Google Analytics is the industry go-to when it comes to monitoring your website activity and measuring online marketing efforts. Website owners can find a wealth of information, for free, including the number of visitors to the site, traffic sources, entrance keywords, and more within a specified time frame. When it comes time to pull reports, website owners will check in to Google Analytics to see what’s what. If everything appears to be on track, then that’s all the reporting that’s done. It’s often only if something looks amiss that a website owner will go digging deeper and check in with other outlets, like Google Webmaster Tools, to see if the source of the issue can be found. This is a backwards approach. Instead of only looking at Webmaster Tools when “something is wrong”, it should be looked at anytime Google Analytics is checked. It’s better to be proactive and find a potential issue as soon as possible instead of waiting to see that dip in traffic in Analytics.

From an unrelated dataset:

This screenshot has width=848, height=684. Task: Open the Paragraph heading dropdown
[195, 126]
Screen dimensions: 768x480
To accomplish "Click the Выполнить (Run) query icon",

Google Webmaster Tools is where Google will communicate with website owners and share information regarding what Google finds during the crawl of the site. When you first sign into Google Webmaster Tools the page will list all of the sites that you manage. Ideally you’d like to see “No new messages or recent critical issues” listed under each site. However, you may also notice a new message from Google. Since a Google search presence is everything today, it’s worthwhile to pay attention to what can be found here.
Even if you see the “No new messages or recent critical issues” message, that doesn’t mean that you can sign right out and that there is nothing to look at. It’s still necessary to do some poking around in Webmaster Tools on a regular basis in order to spot a potential problem even if Google hasn’t technically labeled it a problem yet. It’s worthwhile to look at every category within Webmaster Tools to make sure that nothing is “off”, but there are a few places that should absolutely be checked every time.
The first is “crawl errors”. This will give you a list of any page that results in an “error” when the search spider attempts to crawl it. Too many error pages can mean that your site has a poor user experience. After all, if the search spider is landing on an error page, so are your visitors! Error pages should be 301 re-directed to an active page on the site, preferably one that is most closely related to the page that had been removed, resulting in an error.
The second is “links to your site”. Unfortunately, we can’t control who links to our site. Too many links from low quality sites can result in a linking penalty. It’s a good idea to keep an eye on this list of links to see if there are any sites that stick out by having too many links. Contact the Webmaster and request removal of the links. You can also disavow these links, which tells Google to not pay attention to them.
The third is “manual actions”. This is where Google will notify you if you have received a manual penalty. A manual penalty, unlike an algorithmic penalty, occurs when, after a manual review, it is determined that your site is not following the Google Webmaster Guidelines. You can work on fixing the problems that caused the penalty and then submit a reconsideration request.
Finally, it’s important to always check “security issues”. Any website can be hacked at any time and you might not even be aware of it! This is where Google will alert you that a hacking has taken place so that you can fix the issue. Once fixed, you must “request a review” to ensure that a hacking warning doesn’t appear alongside your site in the search results.
Like Google Analytics, Google Webmaster Tools provides website owners with lots of important information. When generating reports, don’t forget to report on what you find in Google Webmaster Tools. You might spot an issue early on that will prevent bigger headaches in the long run.